Exosomes' Commercial Dawn: Opportunity in a Regulatory Gray Zone

The recent distribution agreement for naïve MSC-derived exosome products in Mexico signals a pivotal moment for the burgeoning field of regenerative medicine, particularly within the medical wellness and aesthetics sectors. This move represents a strategic commercial entry point into Latin America, capitalizing on the growing global interest in advanced biologics. Mesenchymal stem cell (MSC)-derived exosomes are increasingly recognized as a powerful new therapeutic tool, offering a cell-free alternative to traditional stem cell therapies. Research indicates that these nanoscale vesicles carry bioactive molecules that can modulate cellular communication, reduce inflammation, and promote tissue regeneration, with potential applications ranging from skin repair to musculoskeletal healing. Their advantages, including lower immunogenicity and easier storage compared to live cells, make them attractive for broader commercialization.

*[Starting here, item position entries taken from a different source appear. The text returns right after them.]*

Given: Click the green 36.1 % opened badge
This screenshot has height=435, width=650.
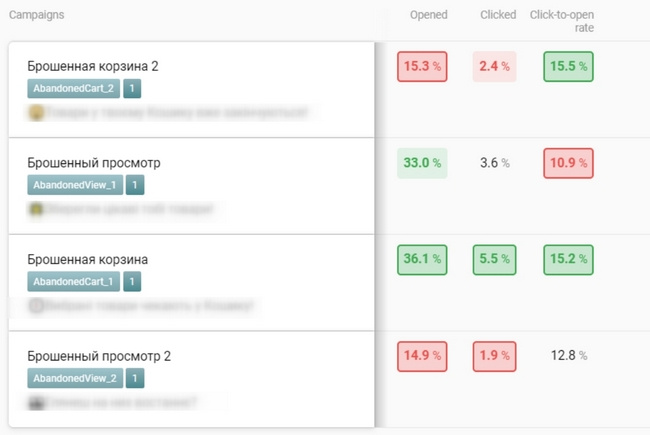Looking at the screenshot, I should coord(422,260).
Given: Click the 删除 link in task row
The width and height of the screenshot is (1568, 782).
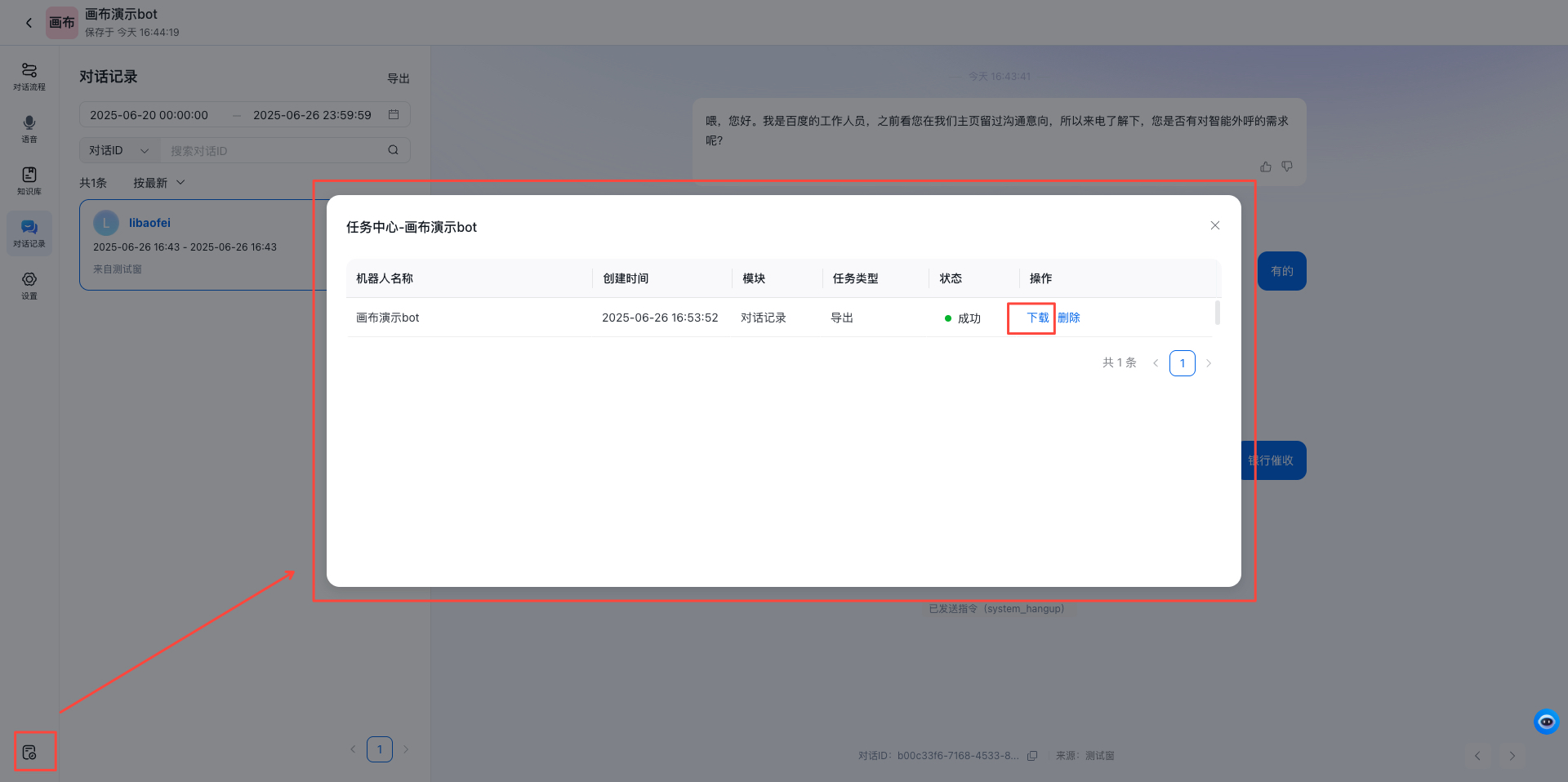Looking at the screenshot, I should pos(1069,318).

However, this exciting commercial frontier is not without its complexities. The rapid growth of direct-to-consumer businesses offering secretome-based therapies often outpaces the development of comprehensive regulatory frameworks. This creates a 'gray zone' where product standardization, quality control, and robust clinical evidence for efficacy and long-term safety can be inconsistent. While preclinical studies show promise, the translation of these findings into validated clinical practice, especially for aesthetic and wellness applications, requires rigorous investigation. Companies entering this space must navigate challenges related to:

• Regulatory Scrutiny: The potential for increased oversight as regulatory bodies globally work to establish clear guidelines for exosome products.

• Product Standardization: Ensuring consistent quality, purity, and potency across batches, which is critical for reproducible therapeutic outcomes and patient safety.

• Clinical Validation: The ongoing need for robust clinical trials to definitively establish efficacy and long-term safety profiles for specific indications.

Ultimately, while this distribution deal marks a significant step towards monetizing exosome capabilities, the long-term success and credibility of such ventures will hinge on a commitment to scientific rigor, transparent data, and proactive engagement with evolving regulatory landscapes to ensure patient safety and build trust in these innovative therapies.